How Tangem Hardware Wallet Backs Up Private Keys

Lose your crypto wallet, and you lose access to your cryptocurrency unless you have backed up your private key. People usually rely on a seed phrase for this, but seed phrases are extremely unsafe because anybody who gets their hands on one can use them.
 

Tangem Wallet solves this by securely cloning private keys. You can clone your key to one or two backup Tangem cards, so a lost or stolen card won't lock you out.

How safe is this method? Here is what happens inside the cards during a backup.

Creating a private key

Before activation, a Tangem Wallet holds no private key, the value labeled Kpriv in the diagrams. You receive the card unactivated and keyless, so no copy of your key exists anywhere in the world, and you cannot copy something that does not exist yet.
 

During activation, the Tangem chip generates a new private key from a number produced by a certified hardware random number generator (TRNG). For the full process, read our article How to create a private key for a crypto wallet with and without a seed phrase.

At this point, only one copy of the private key exists. To back it up, you then create one or two more copies, and that has to be done securely.

Preparing to create a backup

A backup has to move the private key to the other cards without letting anyone steal it. You also retain full control over how many copies exist.

So the backup has two jobs:

1. Get the key onto another Tangem card.
2. Protect it in transit by encrypting it, so that only the receiving card can decrypt it.

When the card is manufactured, the chip generates its own key pair: the Kcardpriv private key and the Kcardpub public key, both unique to each card and unconnected to the wallet its owner will use. Their only job is to prove the card is genuine and confirm to the app that Tangem made it.

Tangem signs this public key with its manufacturer's private key, KTangempriv. This produces the Cert_Card certificate, which is later used to confirm the card is real.

The manufacturer’s public key, KTangempub, is also written onto the chip. It is the same on every card and forms the starting point of a chain of trust between the source and destination card.

The first challenge: Mutual authentication

During a backup, each card has to confirm that the card on the other end is a genuine Tangem card. It does this by building a cryptographic chain of trust from the cards’ keys and signatures.

During activation, each card creates a single-use key pair for talking to the other cards: Klinkpub and Klinkpriv. It signs the public key from this pair with its Kcardpriv private key, creating the Sign_Attest signature.

The card then sends the Sign_Attest, Klinkpub, and Kcardpub information to the other card.

This process creates the following chain of trust: KTangempub → Kcardpub → Klinkpub.

The manufacturer’s public key, KTangempub, is known to every card, which uses it to check each Cert_Card certificate. If a certificate matches the other card’s Kcardpub, that key then verifies the card’s Sign_Attest signature. 

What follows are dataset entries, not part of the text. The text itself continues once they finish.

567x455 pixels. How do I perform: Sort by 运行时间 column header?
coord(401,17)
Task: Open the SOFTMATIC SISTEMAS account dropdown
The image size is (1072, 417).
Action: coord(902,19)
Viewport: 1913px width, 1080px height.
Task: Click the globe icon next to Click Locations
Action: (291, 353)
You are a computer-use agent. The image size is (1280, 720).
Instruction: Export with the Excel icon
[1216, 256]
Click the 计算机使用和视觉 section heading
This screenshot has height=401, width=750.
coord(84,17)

If the Sign_Attest checks out against the other card’s Klinkpub, the card on the other side was genuinely made by Tangem, and its Klinkpub has not been tampered with. That verified key is then used to derive the shared Ktrans backup key.

The second challenge: obtaining a shared encryption key

Now both cards need a shared symmetric key, Ktrans, that the source card will use to encrypt the user's private key, and the destination card will use to decrypt it. Because the connecting device is untrusted, a card cannot simply create Ktrans and send it across, which is the problem the Diffie–Hellman protocol solves.
 

The cards have just exchanged the verified and trusted Klinkpub keys, with each card using its own Klinkpriv and the other card’s Klinkpub to generate the symmetric Ktrans encryption key, which comes out identical on both cards. That is what Diffie–Hellman makes possible.
 

If an attacker takes over your phone and can eavesdrop on the card exchange, they only learn the Klinkpub and Kcardpub public keys, as these are the only things transmitted by the cards. The Klinkpriv keys never leave the cards, so the attacker cannot reproduce Ktrans.

Encrypted key exchange

With the Ktrans key, the first card encrypts a bundle holding the user’s private key, the access code, and the number of backups (2 or 3 cards). 
 

It sends the encrypted ENC message to the second card, which decrypts it with the same Ktrans. Anyone who intercepts ENC learns nothing, because without Ktrans the package cannot be opened.
 

The third card is backed up in exactly the same way. The one difference is that the cards generate fresh Klink pairs, so its Ktrans differs from the one used for the second card.


The chip firmware permits a backup only once. After a card has given or received a key, it will no longer start the backup procedure, and the key can never be extracted from it again.
 

If you run a factory reset on your Tangem wallet, the chip forgets the Kpriv key. You can then reactivate it, generate a new key, and run a fresh backup. The old key is destroyed in the reset and cannot be recovered.